◆ Description of the task ◆
Scan the records and identify every line in which the string "icon" occurs, then return those lines.

:: Extracted records

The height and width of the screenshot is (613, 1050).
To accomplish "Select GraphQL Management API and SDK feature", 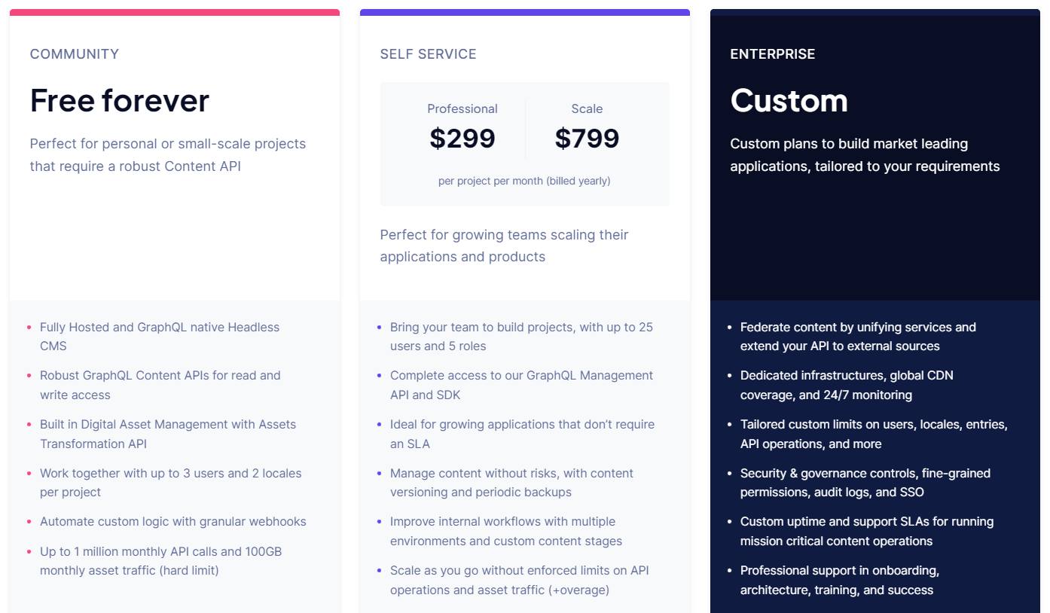I will (x=521, y=385).
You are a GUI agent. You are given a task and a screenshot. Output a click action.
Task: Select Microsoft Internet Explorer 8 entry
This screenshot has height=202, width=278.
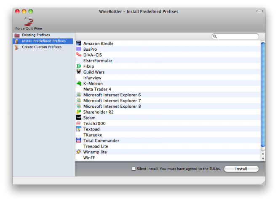click(112, 106)

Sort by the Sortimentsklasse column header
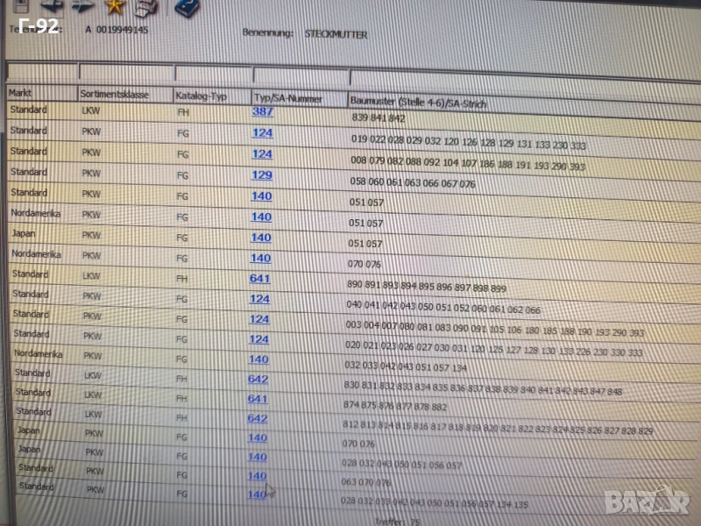tap(123, 95)
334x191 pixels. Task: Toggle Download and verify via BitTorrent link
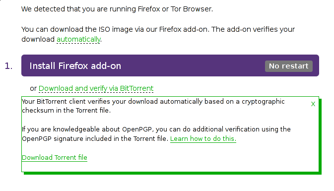[96, 88]
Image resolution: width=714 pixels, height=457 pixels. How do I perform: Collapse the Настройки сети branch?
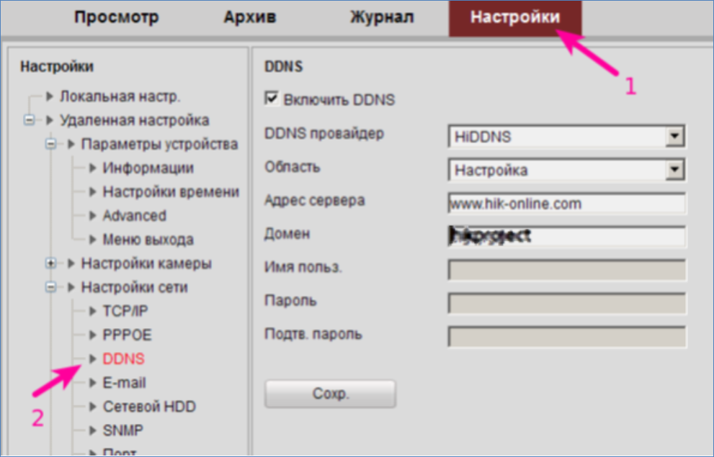(x=51, y=287)
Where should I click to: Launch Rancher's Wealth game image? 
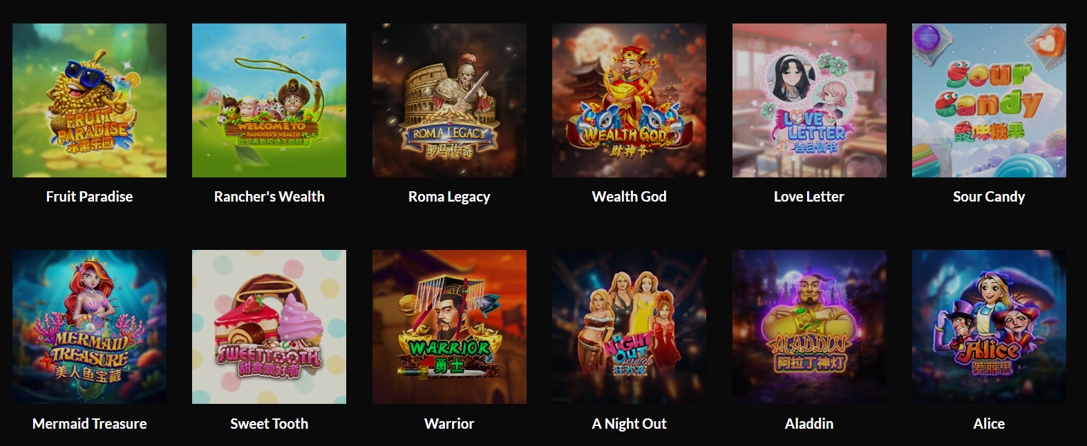tap(269, 100)
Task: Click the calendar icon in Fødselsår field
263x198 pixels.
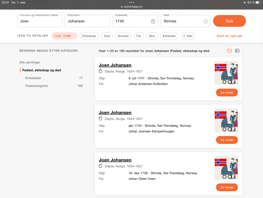Action: click(x=153, y=21)
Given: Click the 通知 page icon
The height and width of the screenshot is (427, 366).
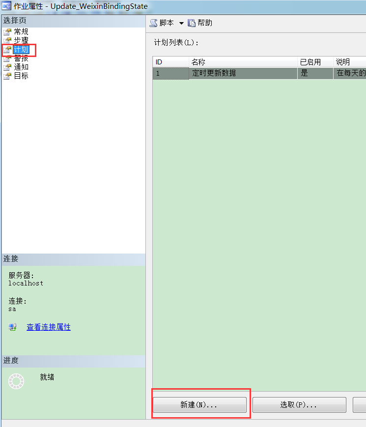Looking at the screenshot, I should pos(7,67).
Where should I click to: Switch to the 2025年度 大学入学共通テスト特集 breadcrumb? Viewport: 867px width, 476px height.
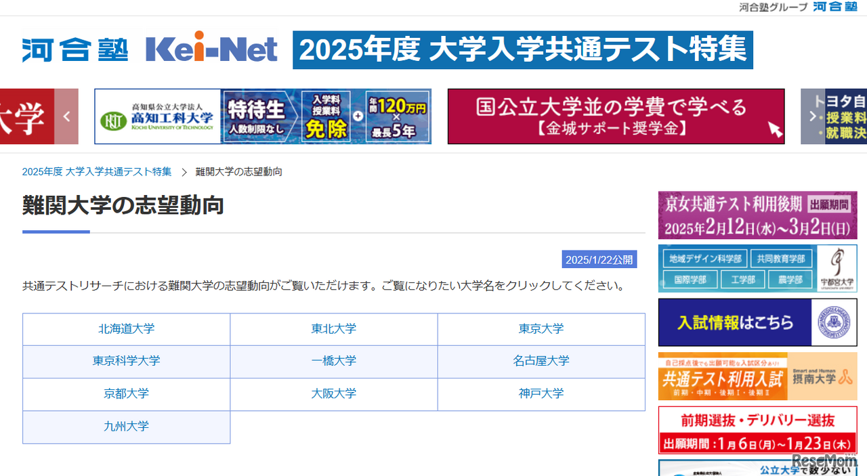point(96,171)
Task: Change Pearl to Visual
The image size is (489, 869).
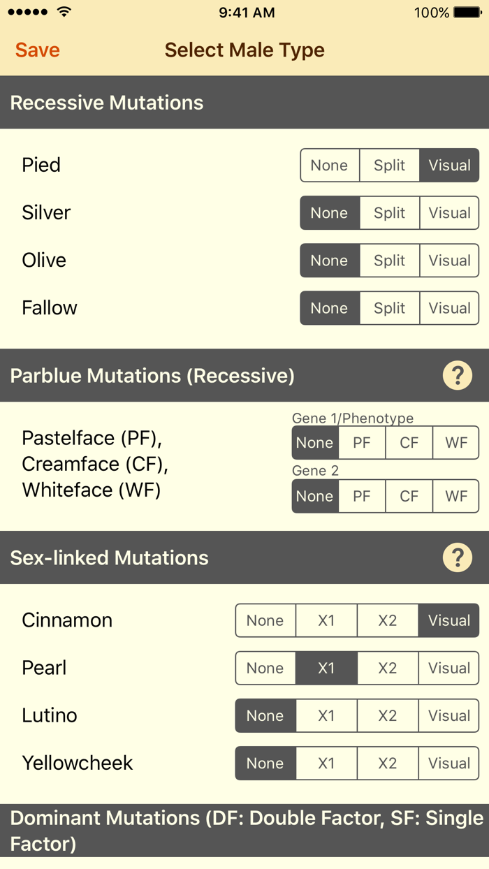Action: point(449,668)
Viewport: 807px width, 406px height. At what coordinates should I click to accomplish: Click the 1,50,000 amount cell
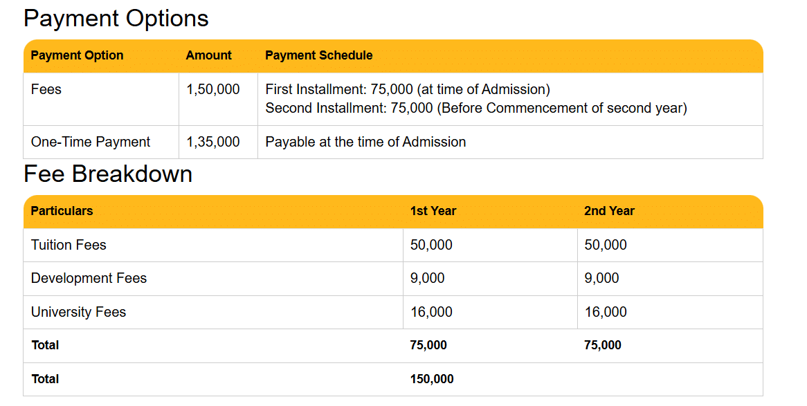(x=213, y=89)
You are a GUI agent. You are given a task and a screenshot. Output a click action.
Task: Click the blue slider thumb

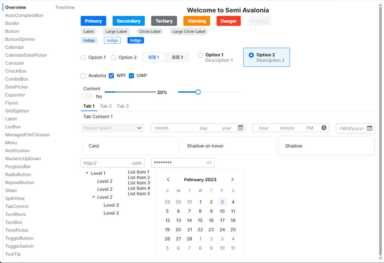pos(198,92)
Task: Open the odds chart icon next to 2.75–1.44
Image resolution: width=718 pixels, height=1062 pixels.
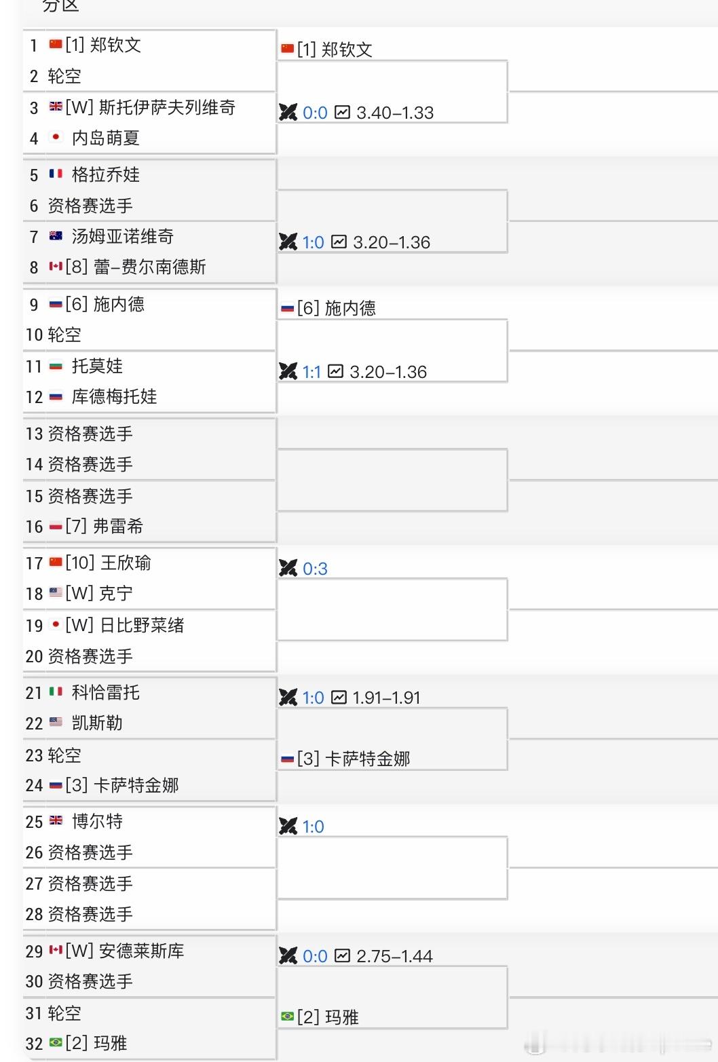Action: 342,956
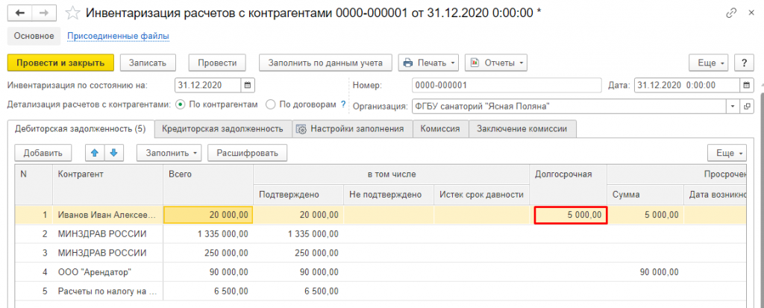The width and height of the screenshot is (764, 308).
Task: Switch to Кредиторская задолженность tab
Action: (222, 129)
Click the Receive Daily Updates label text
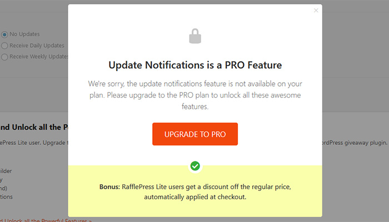 tap(37, 46)
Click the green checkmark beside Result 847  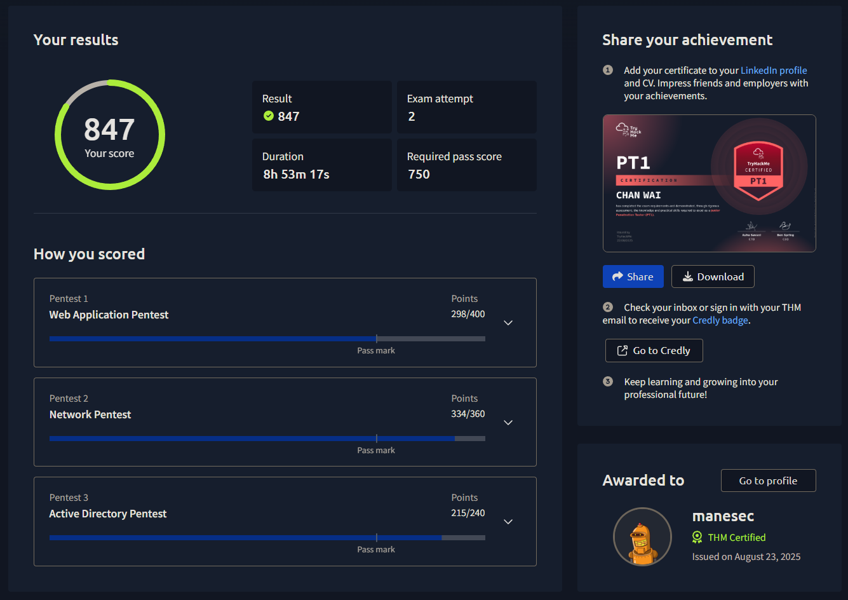(x=269, y=116)
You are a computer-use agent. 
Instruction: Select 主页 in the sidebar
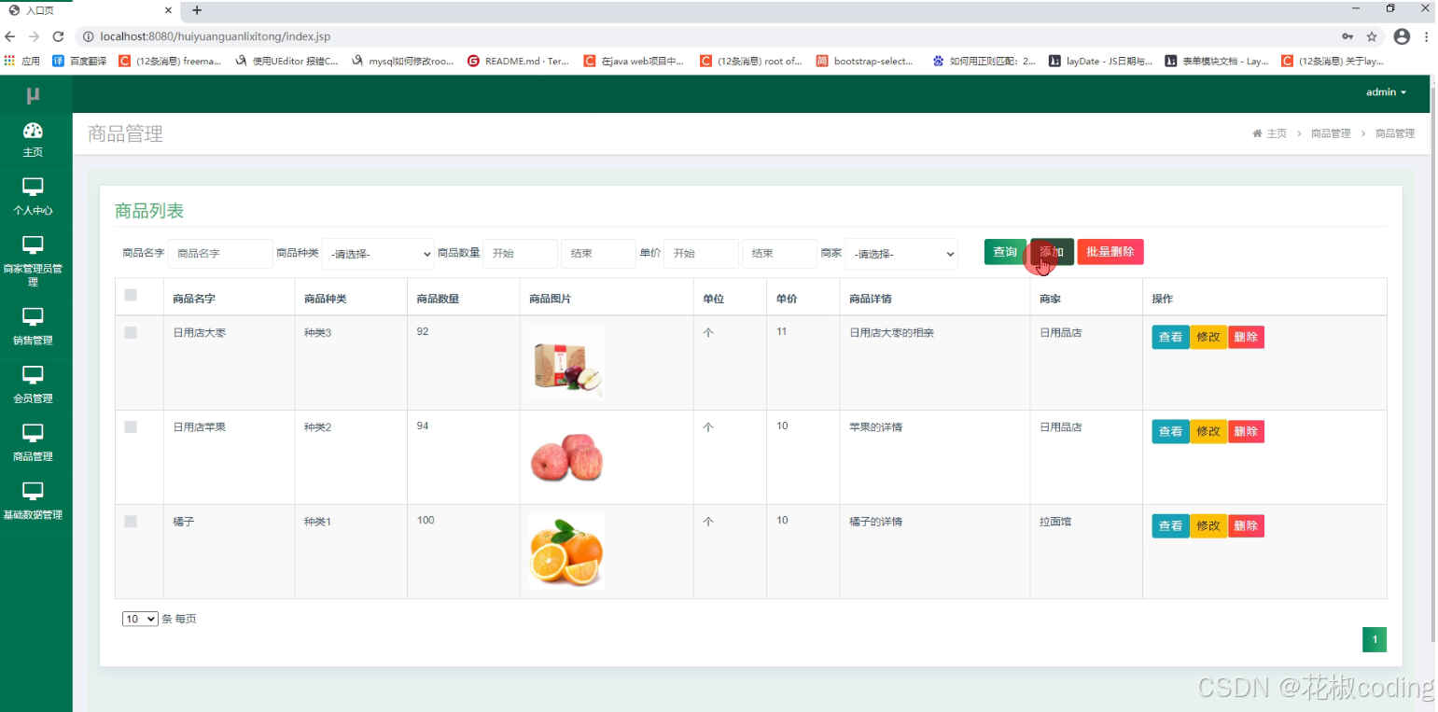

::::

◆ Exercise result ◆
Task: Click the calendar icon in Fødselsår field
Given: Click the 通知 page icon
Task: Open the odds chart icon next to 2.75–1.44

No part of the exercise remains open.